Нун слушала их и думала: «Да, видно я уже не способна на любовь и ласку. Видно, скоро придет моя старость».
А Тог, боясь, что Нун, почувствовав радость жизни, уйдет от него, все время твердил:
— Не ходи танцевать, Нун, не позорься. Ведь другие это делают гораздо лучше тебя.
Когда-то Нун умела придумывать красивые танцы. Такие, каких никто до этого не видел. Но Тог говорил:
— Смешная Нун, тебе только кажется, что это красиво. Ты самая обыкновенная река. Ты просто должна делать свое дело. Ты только Нун…
И Нун в конце концов поверила в это. Она совсем перестала танцевать и только глядела, как танцуют на ее берегах другие.
А время все шло. Выпал первый снег, и Тог стал говорить, что пора вернуться домой, в горы. Нун согласилась. Ей теперь было все равно, где жить. И, когда северный ветер, наслушавшись рассказов братьев, прилетел, чтобы посмотреть на красавицу, Нун уже не было на прежнем месте. Тог увел ее в горы.

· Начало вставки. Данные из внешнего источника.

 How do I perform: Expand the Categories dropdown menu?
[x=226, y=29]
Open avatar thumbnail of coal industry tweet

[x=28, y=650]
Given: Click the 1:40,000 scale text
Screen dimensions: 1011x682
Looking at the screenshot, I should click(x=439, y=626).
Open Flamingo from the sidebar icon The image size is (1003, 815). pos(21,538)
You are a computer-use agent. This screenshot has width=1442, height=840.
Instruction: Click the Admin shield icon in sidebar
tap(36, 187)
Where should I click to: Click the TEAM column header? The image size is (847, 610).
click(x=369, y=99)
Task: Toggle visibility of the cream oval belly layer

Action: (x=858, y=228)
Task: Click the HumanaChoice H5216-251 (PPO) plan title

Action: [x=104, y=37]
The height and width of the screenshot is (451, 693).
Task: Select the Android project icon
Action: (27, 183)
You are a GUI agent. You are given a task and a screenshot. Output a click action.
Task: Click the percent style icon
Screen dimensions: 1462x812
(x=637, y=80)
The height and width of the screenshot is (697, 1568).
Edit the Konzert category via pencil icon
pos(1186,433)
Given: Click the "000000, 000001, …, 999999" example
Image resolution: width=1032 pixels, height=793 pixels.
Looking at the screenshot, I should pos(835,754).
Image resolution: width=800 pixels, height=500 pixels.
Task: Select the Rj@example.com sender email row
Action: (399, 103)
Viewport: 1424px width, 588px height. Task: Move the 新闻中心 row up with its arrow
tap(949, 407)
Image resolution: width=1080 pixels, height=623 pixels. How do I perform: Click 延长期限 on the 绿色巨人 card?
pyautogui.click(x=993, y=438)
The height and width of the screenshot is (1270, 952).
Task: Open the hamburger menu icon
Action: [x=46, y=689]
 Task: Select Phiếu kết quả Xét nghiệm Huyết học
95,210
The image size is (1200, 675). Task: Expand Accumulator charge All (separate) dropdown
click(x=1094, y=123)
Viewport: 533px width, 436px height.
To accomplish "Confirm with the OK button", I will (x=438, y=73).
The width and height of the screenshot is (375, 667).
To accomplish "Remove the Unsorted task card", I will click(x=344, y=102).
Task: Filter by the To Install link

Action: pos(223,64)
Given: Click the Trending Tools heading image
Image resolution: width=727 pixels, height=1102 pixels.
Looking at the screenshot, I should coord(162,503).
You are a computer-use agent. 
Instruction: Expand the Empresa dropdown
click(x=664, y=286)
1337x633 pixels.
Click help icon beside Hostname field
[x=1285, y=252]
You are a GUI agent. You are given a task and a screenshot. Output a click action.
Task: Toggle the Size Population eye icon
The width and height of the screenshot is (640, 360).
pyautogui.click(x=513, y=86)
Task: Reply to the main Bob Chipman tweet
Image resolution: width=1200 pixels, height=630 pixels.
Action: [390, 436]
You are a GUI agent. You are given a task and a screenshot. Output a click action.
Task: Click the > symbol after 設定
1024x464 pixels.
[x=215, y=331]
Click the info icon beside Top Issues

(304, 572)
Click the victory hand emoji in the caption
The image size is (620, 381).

Стоит ли говорить, как они жили там? Нун никому не жаловалась. Она научилась скрывать свои чувства. А Тог говорил всем, что Нун ничем особым не наделена, что она ни на что не способна, и, что если бы не он, пропала бы Нун совсем. Еоворил и об ее изменах.
«Пусть о ней идет дурная слава, — думал он, — так вернее».
Нун молчала, но Тог понимал это по-своему:
— Ты стала хитрее, — трещал он ей с утра до вечера, — Теперь ты прячешь свои измены. Разве иначе могла бы ты оставаться равнодушной к моей красоте?
Пришла весна. Веселые ручейки побежали с гор, стало ярче светить солнце. Нун старалась не видеть этого.
В эту зиму было особенно много снегу. Поэтому весной, когда он растаял, даже отец Нун сказал, что она должна спуститься к людям и отнести им воду. Тогу ничего не оставалось, как примириться с этим.
А сердце Нун наполнила радость. Ведь она могла немного отдохнуть от Тога.
«Я только посмотрю на все живое, — думала Нун, — я ничего себе не позволю».